Stocks pulled back Monday after ending last week at record levels. The tech-heavy Nasdaq Composite led the way lower, falling 1.3%, while the Dow fell 0.3% and the S&P 500 declined 0.3%.
Stocks were struggling for direction as investors watched a rise in U.S. government bond yields this month as well as efforts to impeach President Trump for his role in encouraging a violent mob to attack the Capitol last week could hamper efforts to craft another round of fiscal stimulus.
But analysts said investors were largely shrugging off political risks around impeachment and prospects for further civil unrest as President-elect Joe Biden’s inauguration approaches on Jan. 20.
Equities appeared to be underpinned by optimism over prospects for another large round of fiscal aid after Biden takes office with Democrats in control of the Senate and House.
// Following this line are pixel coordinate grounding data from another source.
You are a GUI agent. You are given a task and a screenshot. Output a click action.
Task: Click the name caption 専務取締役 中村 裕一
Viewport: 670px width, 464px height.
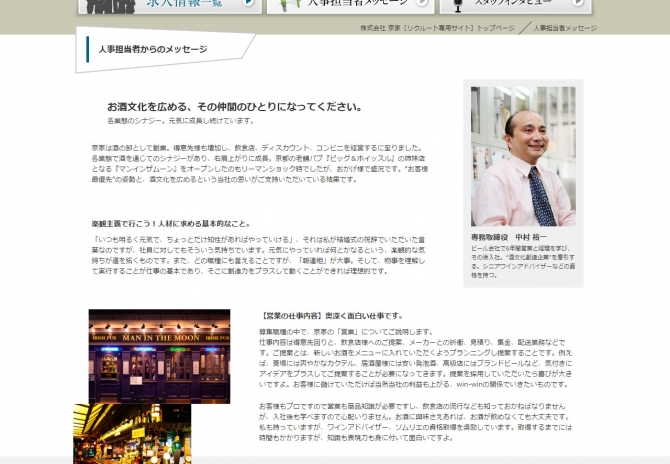(x=509, y=239)

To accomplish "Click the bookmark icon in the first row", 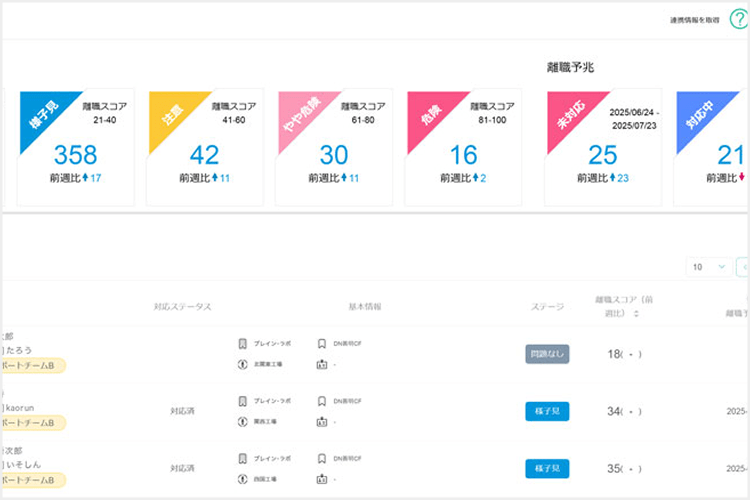I will (243, 344).
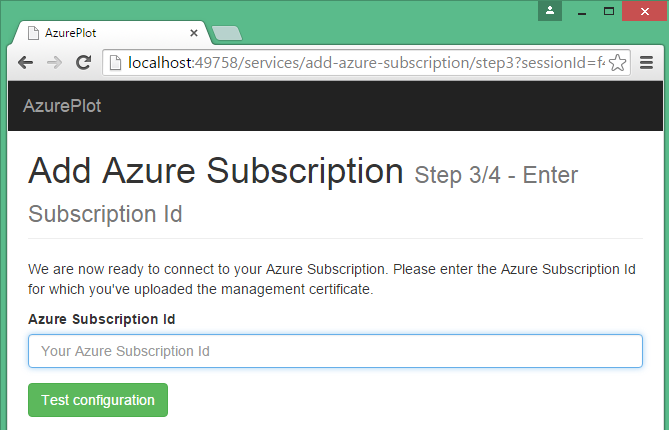
Task: Open the Chrome hamburger menu
Action: 646,63
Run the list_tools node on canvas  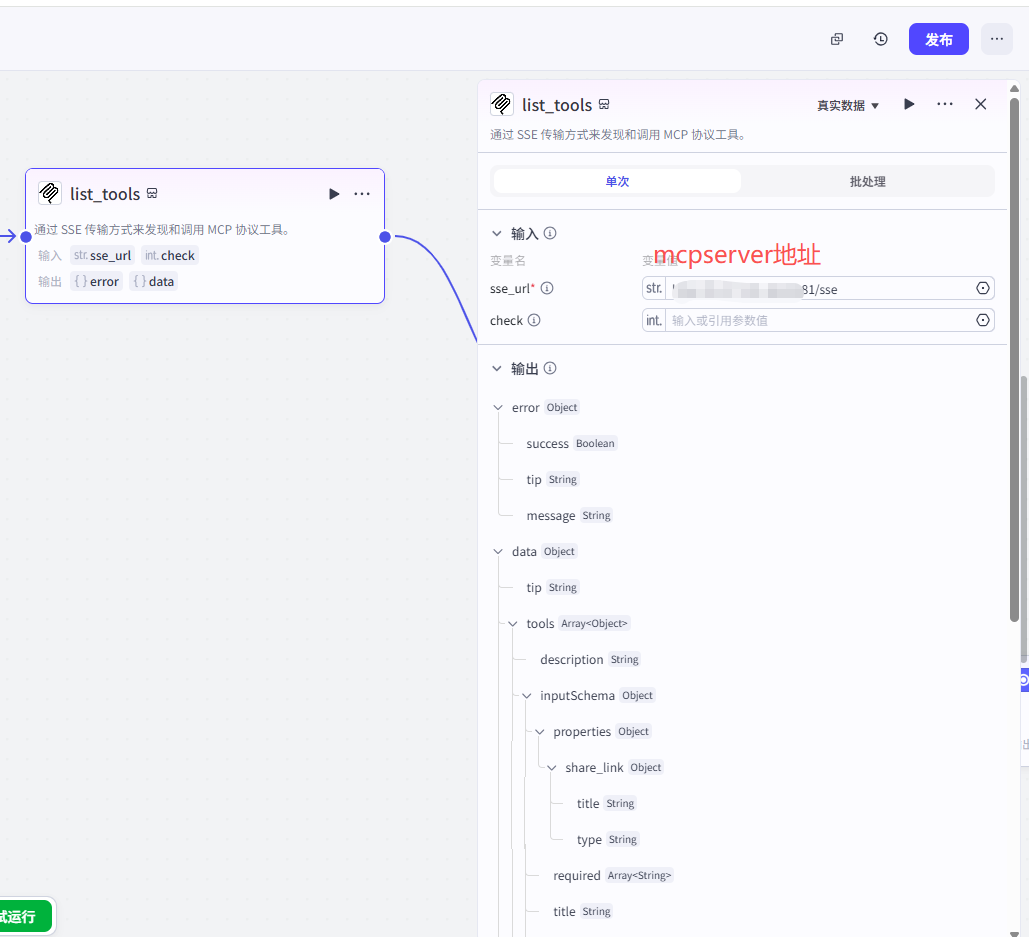point(334,194)
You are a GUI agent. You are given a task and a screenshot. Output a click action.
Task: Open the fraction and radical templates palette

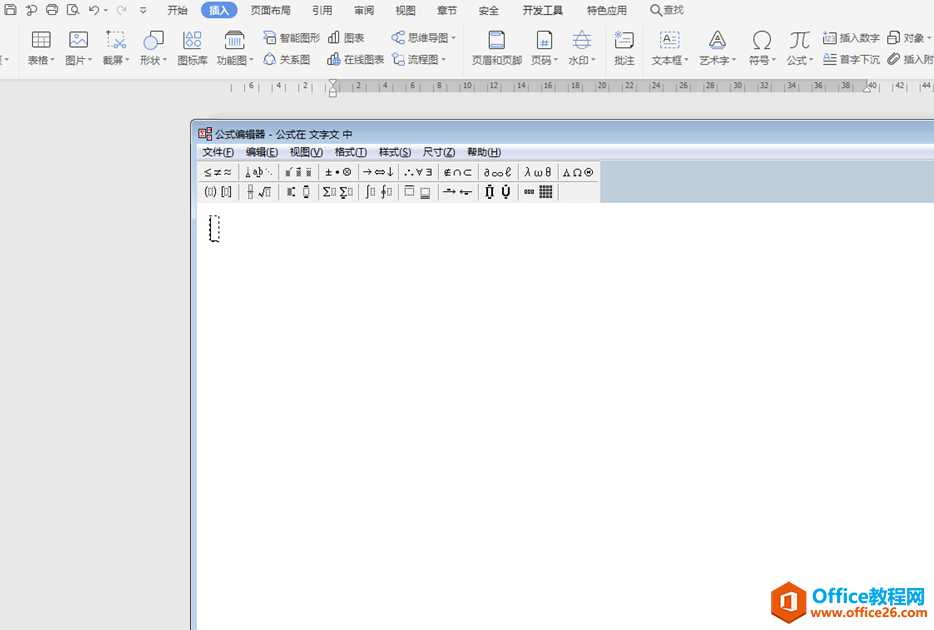259,192
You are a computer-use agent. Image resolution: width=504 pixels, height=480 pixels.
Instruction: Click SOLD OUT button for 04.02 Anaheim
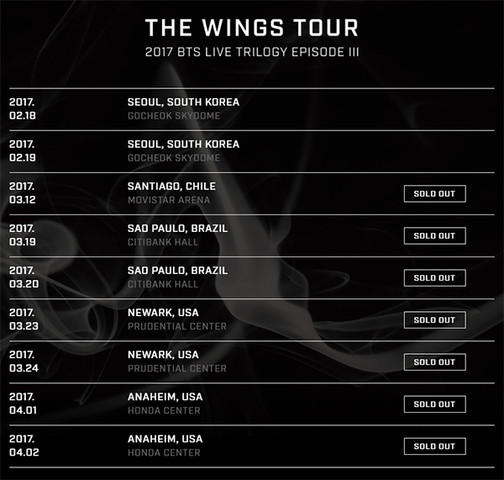tap(435, 446)
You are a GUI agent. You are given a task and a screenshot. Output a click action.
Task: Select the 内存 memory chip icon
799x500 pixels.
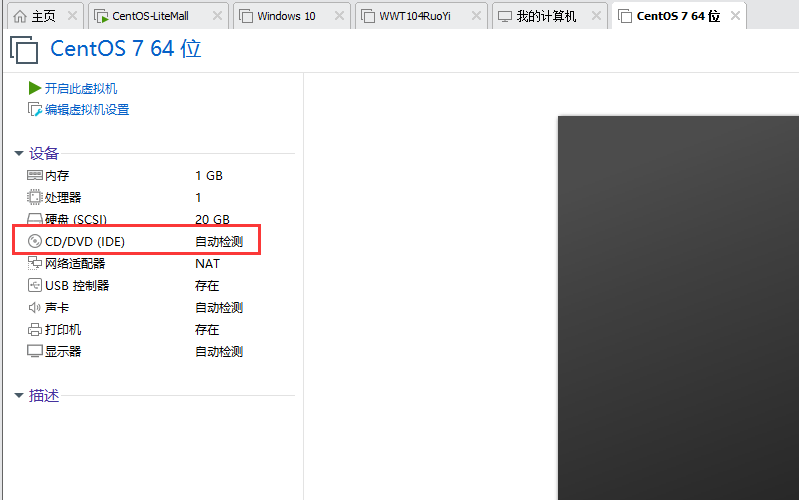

Last Friday Biden called for extra financial relief for Americans “now” after the December U.S. jobs report showed losses for the first time in eight months.
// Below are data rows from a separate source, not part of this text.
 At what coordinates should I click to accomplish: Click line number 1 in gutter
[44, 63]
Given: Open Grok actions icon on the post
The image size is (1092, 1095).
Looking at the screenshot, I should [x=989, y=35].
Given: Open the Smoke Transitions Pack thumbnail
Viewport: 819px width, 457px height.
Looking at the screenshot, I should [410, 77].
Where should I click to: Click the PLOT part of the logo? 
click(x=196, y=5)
Video: Hopes for ‘accelerated’ stimulus are driving stocks higher: Strategist (CNBC)
But a Treasury market selloff saw the 10-year Treasury note recording its largest weekly rise since June in the past week and the spread between the 10-year and 2-year yields — a measure of the yield curve — briefly hitting its widest levels since 2017.
Some investors have taken the recent moves in the bond market as a sign investors see a potential surge in inflationary pressure, which could prompt the Federal Reserve to begin scaling back its asset purchases earlier than expected, perhaps before year-end.
But skeptics doubt that such concerns are likely to be realized, particularly after last week’s disappointing December jobs report, which showed a fall in nonfarm payrolls as the resurgent COVID-19 pandemic took a toll on hiring.
“Despite the fact that some commentators are arguing that there may be movement towards less accommodation in the Fed’s asset purchases and forward guidance, the data just doesn’t support any moves to reduce the degree of policy accommodation the Committee has put in place nor any or changes in guidance at this next meeting,” wrote Robert Eisenbeis, chief monetary economist at Cumberland Advisors, in a Tuesday note.
The steepening bond yield curve is helping bank stocks, with the S&P 500 Financials Sector on pace for its first record close since January last year, according to Dow Jones Market Data. JPMorgan Citi and Wells Fargo report earnings on Friday.
Meanwhile, stocks may be due for some consolidation after surging to a new round of records last week.
“The fall in stocks yesterday needs to be put in the context of the large gains that were posted last week,” said David Madden, market analyst at CMC Markets, in a note.
“For some time there was chatter that equities were looking lofty so a move to the downside wasn’t exactly a surprise,” he said. “In recent sessions, the speculation that President-elect Joe Biden will map out new stimulus plans has dominated the headlines. Also the vaccine news is assisting the upbeat sentiment.”
In U.S. economic data Tuesday, the small-business optimism index compiled by the National Federation of Independent Business fell by 5.5 points to 95.9 last month, marking its lowest level since last May. The Labor Department said U.S. job openings fell slightly to 6.53 million in November.